Warhol’s art encompassed many forms of media, including hand drawing, painting, printmaking, photography, silk screening, sculpture, film, and music. He was also a pioneer in computer-generated art using Amiga computers that were introduced in 1984, two years before his death. He founded Interview Magazine and was the author of numerous books, including The Philosophy of Andy Warhol and Popism: The Warhol Sixties. He is also notable as a gay man who lived openly as such before the gay liberation movement. His studio, The Factory, was a famous gathering place that brought together distinguished intellectuals, drag queens, playwrights, Bohemian street people, Hollywood celebrities, and wealthy patrons.
He began exhibiting his work during the 1950s. He held exhibitions at the Hugo Gallery, and the Bodley Gallery in New York City and in California his first West Coast gallery exhibition was on July 9, 1962, in the Ferus Gallery of Los Angeles. The exhibition marked his West Coast debut of pop art. Andy Warhol’s first New York solo pop art exhibition was hosted at Eleanor Ward’s Stable Gallery November 6–24, 1962. The exhibit included the works Marilyn Diptych, 100 Soup Cans, 100 Coke Bottles and 100 Dollar Bills. At the Stable Gallery exhibit, the artist met for the first time poet John Giorno who would star in Warhol’s first film, Sleep, in 1963.
It was during the 1960s that Warhol began to make paintings of iconic American objects such as dollar bills, mushroom clouds, electric chairs, Campbell’s Soup Cans, Coca-Cola bottles, celebrities such as Marilyn Monroe, Elvis Presley, Marlon Brando, Troy Donahue, Muhammad Ali and Elizabeth Taylor, as well as newspaper headlines or photographs of police dogs attacking civil rights protesters. During these years, he founded his studio, “The Factory” and gathered about him a wide range of artists, writers, musicians, and underground celebrities
Warhol died in New York City on February 22, 1987. According to news reports, he had been making good recovery from a routine gallbladder surgery at New York Hospital before dying in his sleep from a sudden post-operative cardiac arrhythmia. Prior to his diagnosis and operation, Warhol delayed having his recurring gallbladder problems checked, as he was afraid to enter hospitals and see doctors. His family sued the hospital for inadequate care, saying that the arrhythmia was caused by improper care and water intoxication.Andy Warhol is a representative of the American version of POP. His pictures of Campbell’s soup tins, Coca-Cola bottles and Marilyn Monroe are often reproduced by the silk-screen process in multiple images. He has made films, including one of the Empire State Building which lasts for eight hours.

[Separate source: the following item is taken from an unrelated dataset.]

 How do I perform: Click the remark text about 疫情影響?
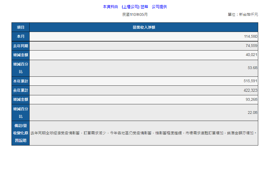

Andy Warhol by Sunday B. Morning
In 1967, Andy Warhol made a Portfolio of 10 screen print portraits of Marilyn Monroe from the publicity photo for the 1953 film “Niagara.” The portfolios of 10 screen prints were printed in an original edition of 250. All of the prints from the original edition of 250 were signed in pencil and numbered with a rubber stamp on verso; some signed in pen; some initialed on verso; some dated. Aside from this edition, 26 complete sets of Artist’s Proofs were printed, signed and lettered A-Z on verso.
The first edition of the Marilyn and Flowers series were very successful and many hoped the artist would print another edition. In the 1970’s Warhol worked with German and Belgian printers for his European exhibitions. They proposed an edition of the Marilyn’s and Flower’s for the European market. However, Warhol was not interested and refused to help with a European edition.
The original screens were brought to Europe anyway and the first unauthorized prints were produced in slightly different colors from the original portfolio. The edition of 250 unauthorized prints were stamped in black on verso, “Published by Sunday B. Morning” and “Fill in Your own Signature.” Andy Warhol inscribed some prints, “This is not by me” and was well aware of the European editions and came to accept them as they were printed and published by two of his close friends.
Due to the popularity of the first unauthorized edition, Sunday B. Morning has continued publishing the prints from the original screens. The subsequent editions are published in original colors, not numbered, and are stamped in blue ink to mark the difference with the first edition.
Sunday B. Morning color screen prints are printed on museum board with the highest quality archival inks. They are the same quality as the original screen prints by Andy Warhol. These screen prints are written about in the Andy Warhol Print Catalogue Raisonne and are true collectibles.